Читать книгу «Un Rite D’Epées » онлайн полностью📖 — Моргана Райс — MyBook.

CHAPITRE DIX

Comme Romulus descendait la route méticuleusement pavée de briques dorées qui menait à Volusia, la capitale impériale, les soldats se mirent au garde-à-vous sur son passage. Romulus passa en revue le reste de son armée, réduite à quelques centaines de soldats après l’attaque des dragons.

Il bouillait de rage. C’était une marche de la honte. Toute sa vie, il avait connu la victoire et paradé en héros. Maintenant, tout n’était plus que silence et embarras. Au lieu de ramener des trophées, ils ramenaient des soldats vaincus.

Cette pensée le brûlait de l’intérieur. Il avait été sot d’aller si loin à la poursuite de l’Épée, sot de se frotter aux dragons. Son orgueil l’avait poussé à la folie. Il aurait dû savoir… Il avait eu de la chance de s’en tirer sans trop de dommages. Il pouvait encore entendre ses hommes crier et respirer l’odeur de chair brûlée.

Ses hommes avaient combattu bravement, en marchant vers la mort sur son ordre. Quand il les avait vu mourir par milliers, Romulus avait compris qu’il était temps de fuir. Les survivants s’étaient ensuite cachés longtemps dans le tunnel avant de reprendre le chemin de la capitale.

Ils arrivaient à présent devant les portes de la cité qui s’élevaient à quelques centaines de mètres vers le ciel. Une cité légendaire, pavée d’or, entre les rues de laquelle se croisaient des milliers de soldats impériaux, qui se mettaient au garde-à-vous sur son passage. Après tout, Romulus était de facto le chef de l’Empire et le plus respecté de tous les guerriers. Du moins jusqu’à sa défaite. Il ignorait comment son peuple le regarderait à présent.

La défaite n’aurait pu arriver à un pire moment. Le moment que Romulus avait choisi pour préparer son coup d’état et prendre le pouvoir. Comme il marchait dans les rues de la ville, devant les fontaines et les sentiers méticuleusement pavés, les serviteurs et les esclaves, il enrageait en songeant qu’au lieu de revenir avec plus de pouvoir qu’avant, il revenait en position de faiblesse. Maintenant, il lui serait impossible de réclamer le trône, il lui faudrait au contraire présenter ses excuses au Grand Conseil en espérant qu’il ne perdrait pas sa place.

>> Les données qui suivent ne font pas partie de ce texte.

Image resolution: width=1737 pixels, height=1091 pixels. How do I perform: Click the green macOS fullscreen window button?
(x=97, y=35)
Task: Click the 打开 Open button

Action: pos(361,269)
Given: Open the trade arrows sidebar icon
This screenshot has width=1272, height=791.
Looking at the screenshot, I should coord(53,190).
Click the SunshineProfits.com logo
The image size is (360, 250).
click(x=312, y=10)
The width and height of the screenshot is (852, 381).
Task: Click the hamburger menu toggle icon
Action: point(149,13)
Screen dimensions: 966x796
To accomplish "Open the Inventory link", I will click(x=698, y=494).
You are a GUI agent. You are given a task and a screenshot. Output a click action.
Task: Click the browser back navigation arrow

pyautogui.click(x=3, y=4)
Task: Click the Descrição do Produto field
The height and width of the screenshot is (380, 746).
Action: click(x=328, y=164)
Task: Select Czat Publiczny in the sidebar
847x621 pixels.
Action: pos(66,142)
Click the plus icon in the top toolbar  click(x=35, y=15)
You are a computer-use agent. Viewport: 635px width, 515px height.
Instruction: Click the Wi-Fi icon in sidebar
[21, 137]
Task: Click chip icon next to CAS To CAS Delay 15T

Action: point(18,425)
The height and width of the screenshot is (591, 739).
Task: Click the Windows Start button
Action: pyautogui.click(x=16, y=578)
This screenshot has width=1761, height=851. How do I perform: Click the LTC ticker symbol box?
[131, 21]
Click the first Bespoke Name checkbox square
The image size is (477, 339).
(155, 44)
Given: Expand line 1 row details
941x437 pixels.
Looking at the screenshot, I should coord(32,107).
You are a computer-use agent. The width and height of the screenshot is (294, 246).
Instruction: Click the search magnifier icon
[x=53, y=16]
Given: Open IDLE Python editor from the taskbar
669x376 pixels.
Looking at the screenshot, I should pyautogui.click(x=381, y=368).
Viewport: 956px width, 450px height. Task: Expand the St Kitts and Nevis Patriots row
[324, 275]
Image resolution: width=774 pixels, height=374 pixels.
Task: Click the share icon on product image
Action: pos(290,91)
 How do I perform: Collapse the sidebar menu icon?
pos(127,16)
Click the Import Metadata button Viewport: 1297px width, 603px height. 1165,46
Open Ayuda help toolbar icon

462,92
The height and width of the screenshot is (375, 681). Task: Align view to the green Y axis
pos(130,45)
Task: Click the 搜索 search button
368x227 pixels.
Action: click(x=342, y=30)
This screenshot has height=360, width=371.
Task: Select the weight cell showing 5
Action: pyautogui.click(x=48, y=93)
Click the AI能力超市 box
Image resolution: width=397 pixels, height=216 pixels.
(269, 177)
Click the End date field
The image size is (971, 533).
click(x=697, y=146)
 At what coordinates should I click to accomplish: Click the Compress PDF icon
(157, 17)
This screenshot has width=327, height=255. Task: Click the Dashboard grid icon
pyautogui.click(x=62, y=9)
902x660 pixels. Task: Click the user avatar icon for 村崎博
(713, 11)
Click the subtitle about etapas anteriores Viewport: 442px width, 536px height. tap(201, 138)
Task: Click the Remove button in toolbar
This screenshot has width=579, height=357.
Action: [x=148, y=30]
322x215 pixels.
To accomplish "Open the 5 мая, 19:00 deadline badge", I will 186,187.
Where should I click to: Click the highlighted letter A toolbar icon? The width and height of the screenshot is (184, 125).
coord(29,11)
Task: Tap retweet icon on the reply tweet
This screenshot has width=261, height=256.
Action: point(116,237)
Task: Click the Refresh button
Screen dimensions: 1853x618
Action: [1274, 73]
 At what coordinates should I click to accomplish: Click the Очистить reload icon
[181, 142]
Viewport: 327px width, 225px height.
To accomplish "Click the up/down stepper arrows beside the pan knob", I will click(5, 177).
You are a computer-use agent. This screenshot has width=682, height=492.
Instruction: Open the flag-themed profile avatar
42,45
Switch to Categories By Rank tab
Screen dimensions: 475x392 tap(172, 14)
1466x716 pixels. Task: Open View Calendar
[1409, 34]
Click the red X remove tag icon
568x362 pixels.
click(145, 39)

Le Grand Conseil. L’idée faisait frémir Romulus. Il n’avait de comptes à rendre à personne, certainement pas à un conseil composé de civils qui n’avaient jamais tenu une épée de leur vie. Les douze provinces de l’Empire envoyaient chacune deux députés. En tout, deux douzaines d’hommes venus des quatre coins de l’Empire. En théorie, ils gouvernaient le pays. En pratique, Andronicus faisait ce qu’il voulait et le Conseil entérinait ses exactions.

Quand Andronicus avait quitté l’Anneau, il avait donné au Conseil plus d’autorité que celui-ci n’en avait jamais eu. Sans doute, il l’avait fait pour se protéger de Romulus et d’un éventuel coup d’état et pour s’assurer de garder son trône, mais son geste avait rendu le Conseil audacieux : les députés se comportaient maintenant comme s’ils avaient une quelconque autorité sur Romulus… Et Romulus allait devoir parler à ces sbires que Andronicus avait choisi tout spécialement pour lui mener la vie dure. Le conseil utilisait n’importe quelle excuse pour conforter Andronicus et affaiblir toute menace, notamment celle que représentait Romulus. Et maintenant cette défaite contre les dragons… Pour les députés, l’occasion serait trop belle.

Romulus poursuivit son chemin dans les rues de la capitale, en direction du capitole, un grand bâtiment cylindrique, noir, entouré de colonnes dorées et coiffé d’un dôme du même éclat. Les bannières de l’Empire flottaient au sommet et l’emblème – un lion tenant un aigle dans la gueule – était gravé sur les portes.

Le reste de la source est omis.